Python datetime.utcnow() Considered Harmful

By Aaron O. Ellis

- An update on November 20, 2023

Success! The datetime.utcnow function is deprecated in Python 3.12 along with datetime.utcfromtimestamp. It may not be soon, but one day, these functions will be gone from maintained codebases.

The Python datetime.utcnow() classmethod is harmful and should be replaced with:

from datetime import datetime, timezone
datetime.now(timezone.utc)

Naive Time Traveling

What makes utcnow() so dangerous? Although the function gives the correct time in the UTC timezone, the returned datetime does not include a timezone:

from datetime import datetime
now = datetime.utcnow()
now.tzinfo is None # True

These timezone-less datetime instances are referred to as naive, and a naive datetime can have unexpected behavior. For instance, the timestamp() method of a datetime instance will assume that any naive datetime is local time! Although you might not notice this difference on a server set to UTC time, any timestamps will be off by your local time’s UTC offset. Here’s the offset in the US/Mountain timezone:

from datetime import datetime
datetime.now(timezone.utc).timestamp() - datetime.utcnow().timestamp() # -21600

That puts the utcnow timestamp 6 hours into the future! If you’re interacting with a service that expects a UTC-based unix timestamp, you’re likely to encounter undefined behavior. Since the naive UTC datetime is assuming that it’s local, timezones with a negative offset will generate timestamps in the future and timezones with positive offsets will be in the past.

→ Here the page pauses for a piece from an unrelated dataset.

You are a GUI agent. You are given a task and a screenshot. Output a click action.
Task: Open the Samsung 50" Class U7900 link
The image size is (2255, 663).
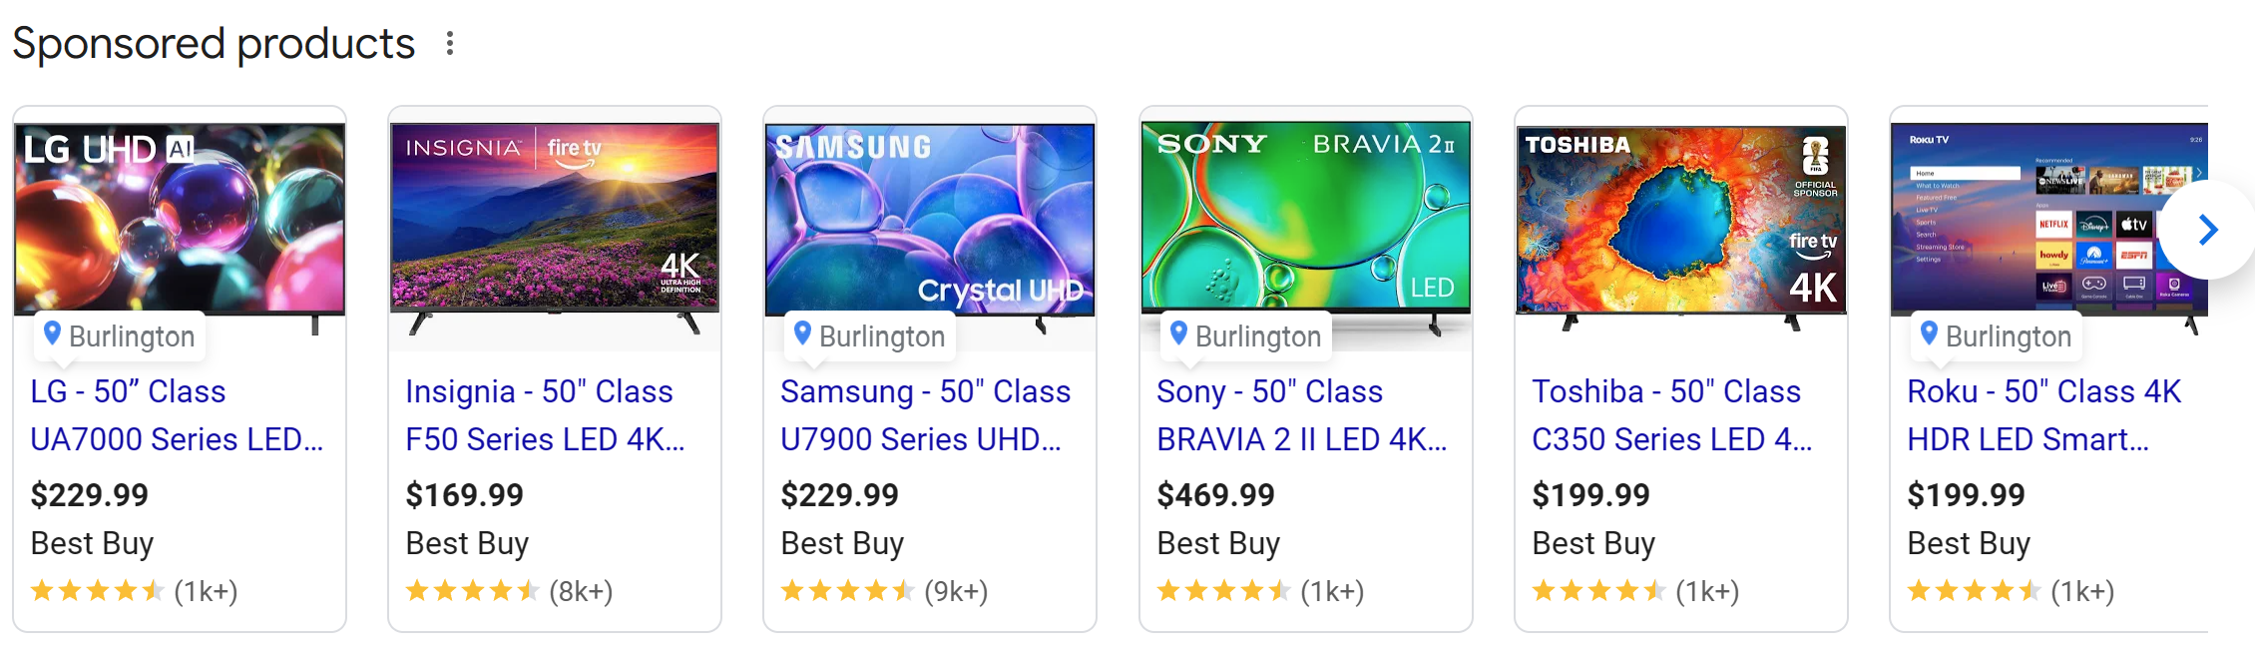[x=925, y=415]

The lack of timezone also makes comparing now() and utcnow() unpredictable. In the US/Mountain timezone, a datetime generated after another can report that it was generated before!

from datetime import datetime
in_the_past = datetime.utcnow()
datetime.now() < in_the_past # True

Although the Python documentation is clear that this function should be avoided, it has yet to be marked as deprecated, even in the upcoming 3.10 release. So double check your code!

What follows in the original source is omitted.